Hello young birders whenever you are…
John Brannan and myself completed the Majura Firing Range survey between 7.30 and 11.15 on Monday 24 September. We surveyed 7 sites but were unable to reach Site 10 because the road was far too rough for my brand new Mazda CX5. It does not have
the same off-road capability as the Toyota Prado it replaces.
It was a lovely morning with a gentle breeze and lots of sunshine. We recorded 36 species, with the highlights being two Mistletoe birds and at least a dozen Yellow-tailed Black Cockatoos. There was only one Rufous Whistler, one sighting of
Noisy Friarbird, one Pallid Cuckoo and one Olive-backed Oriole and a few Yellow-faced Honeyeaters, and quite a few records of White-throated and Western Gerygones.

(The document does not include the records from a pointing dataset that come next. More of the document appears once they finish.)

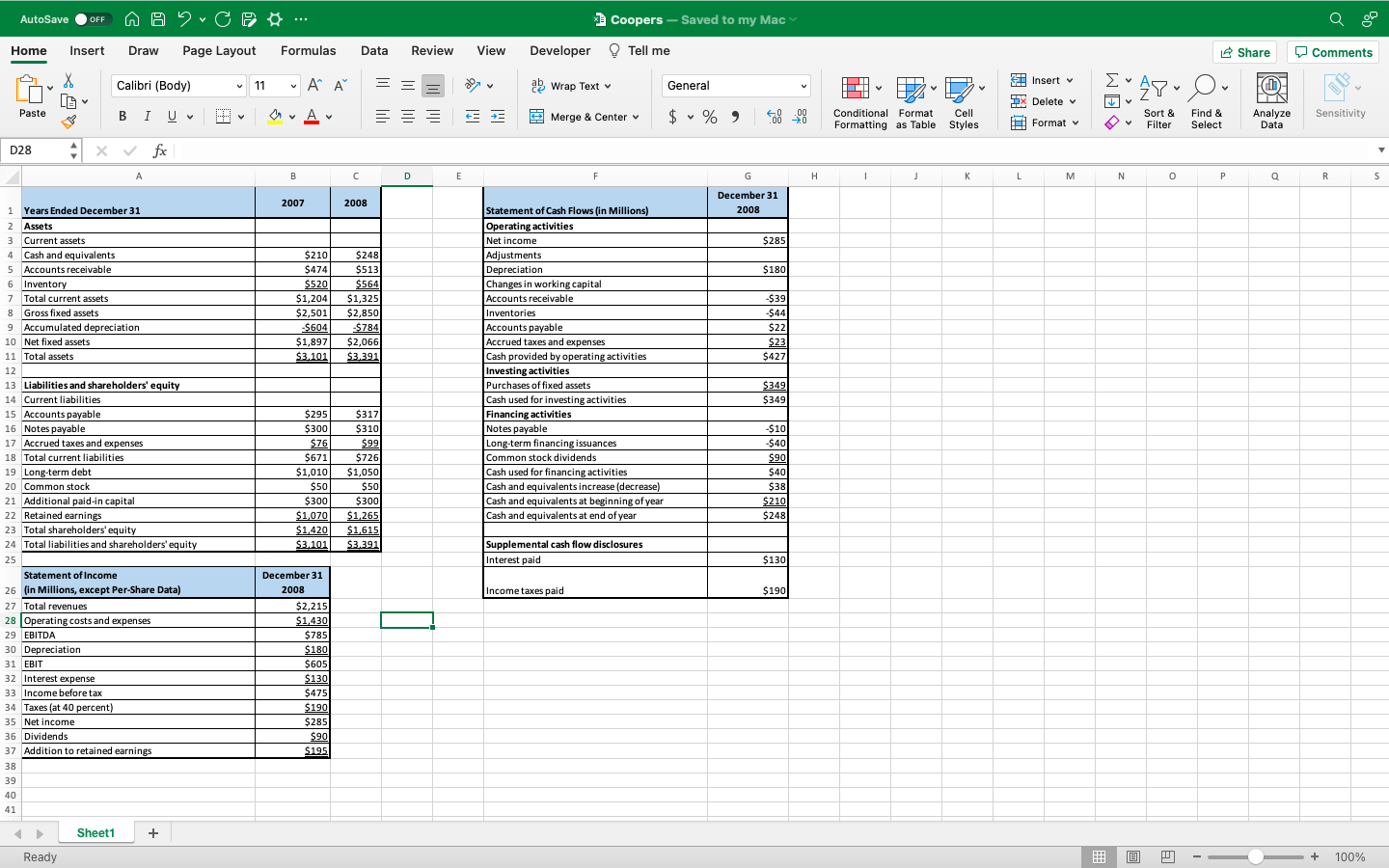The width and height of the screenshot is (1389, 868).
Task: Expand the General number format dropdown
Action: coord(803,86)
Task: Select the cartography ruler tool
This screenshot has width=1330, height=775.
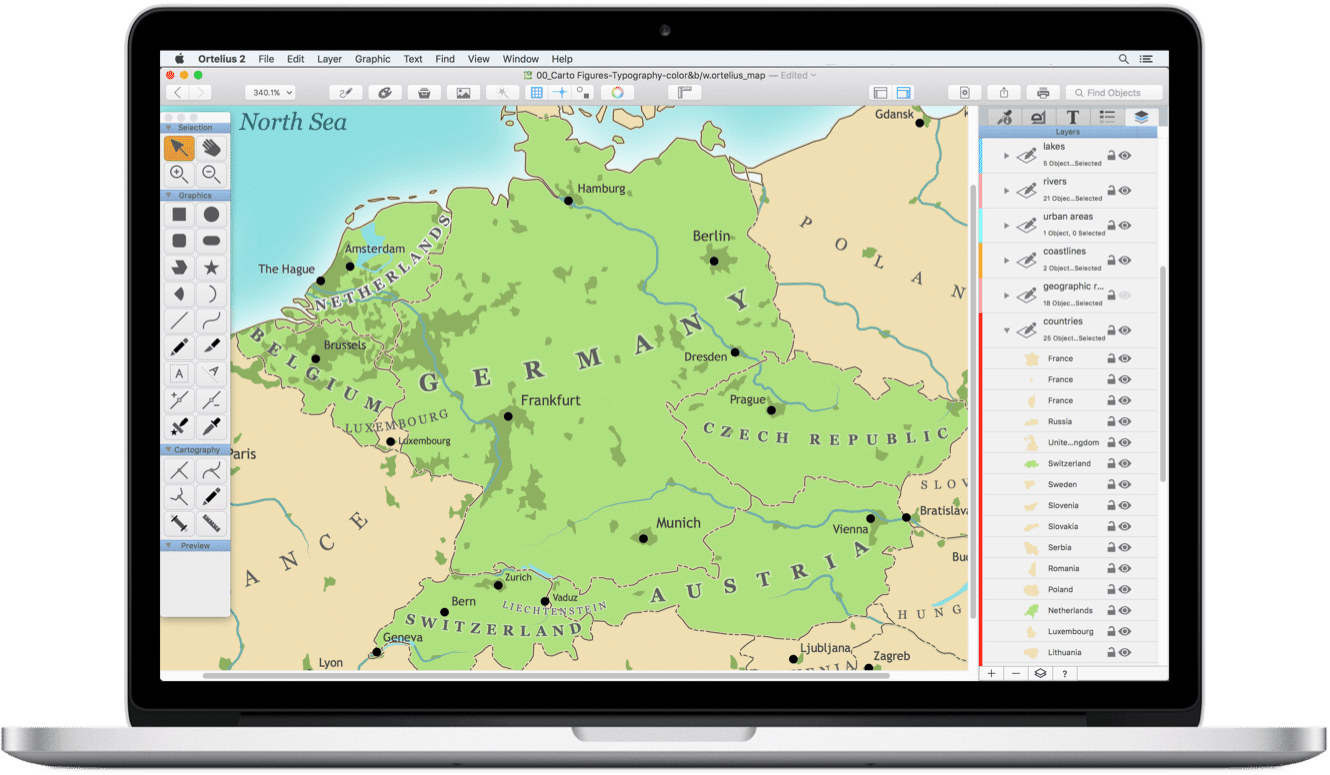Action: [211, 523]

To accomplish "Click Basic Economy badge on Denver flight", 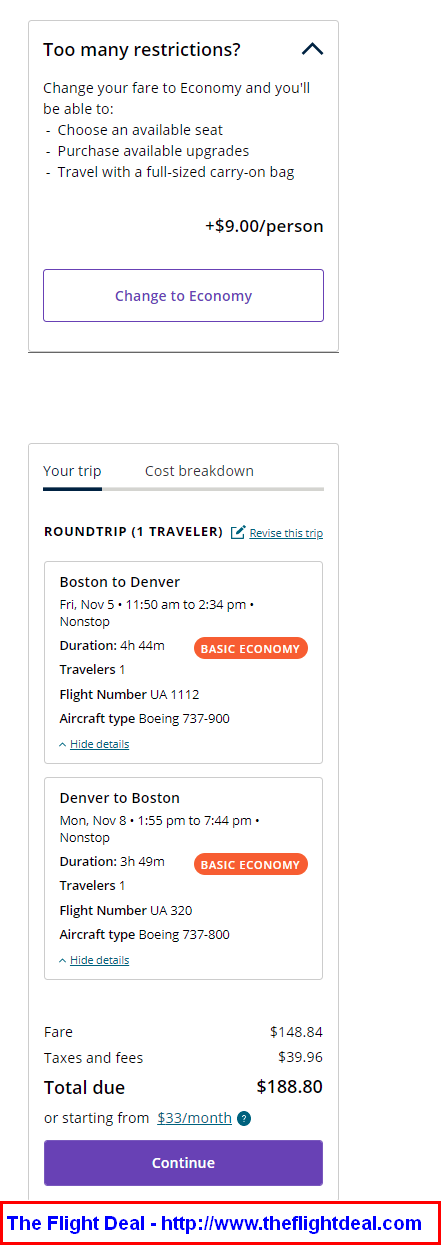I will point(251,864).
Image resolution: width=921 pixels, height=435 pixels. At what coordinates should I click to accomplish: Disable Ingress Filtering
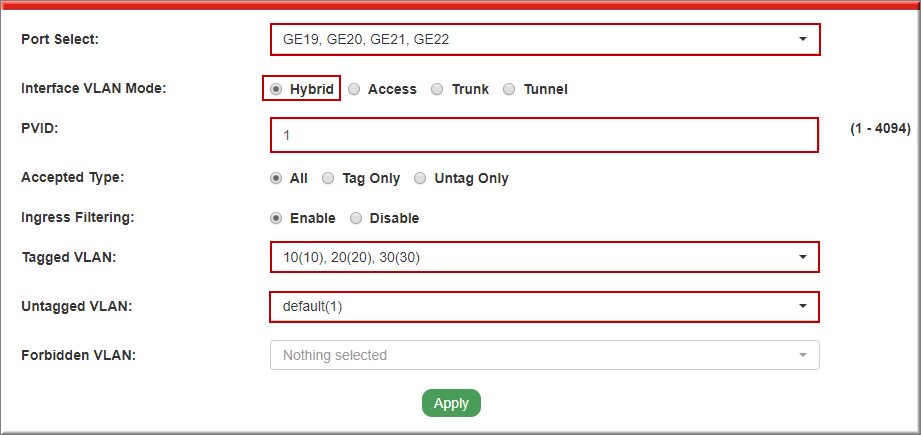pos(356,218)
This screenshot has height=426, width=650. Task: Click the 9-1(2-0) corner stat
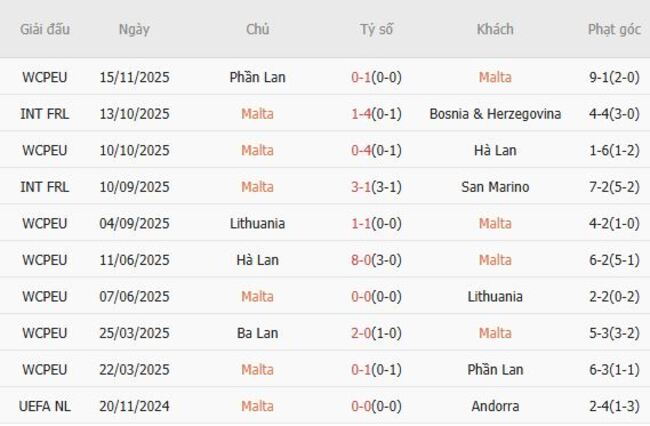click(x=614, y=77)
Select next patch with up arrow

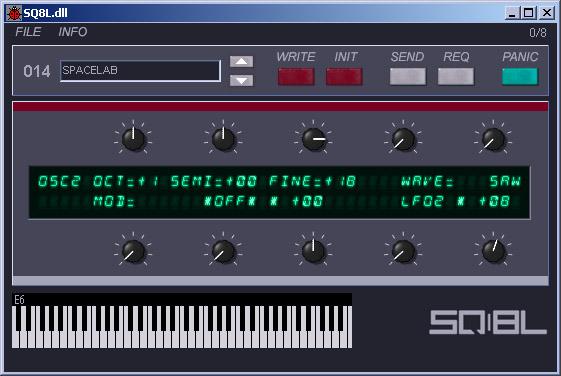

A couple of Golden Whistlers were present. No raptors were seen, and most of the species observed were just the usual suspects, with a couple of exceptions - Brown-headed Honeyeaters seen, and a Speckled Warbler heard. Not many Noisy Miners and
no Pied Currawongs. There were quite a few Striated Pardalotes calling, and perhaps slightly fewer Spotted Pardalotes. Buff-rumped Thornbills were observed at a couple of sites, fewer than usual, as well as Brown Thornbills. Normally White-wing Choughs are
observed at different sites about the Range, but on Monday the only group heard was right at the northern end.
There was only one breeding record, of Striated Thornbills carrying food.
Large kangaroos were abounding, with many family groups observed. The grass has been grazed back to about a nanometer long, all over the range. It is severely overgrazed in widespread locations, both north and south.
All in all a reasonable morning’s birding, but nothing to get too excited about.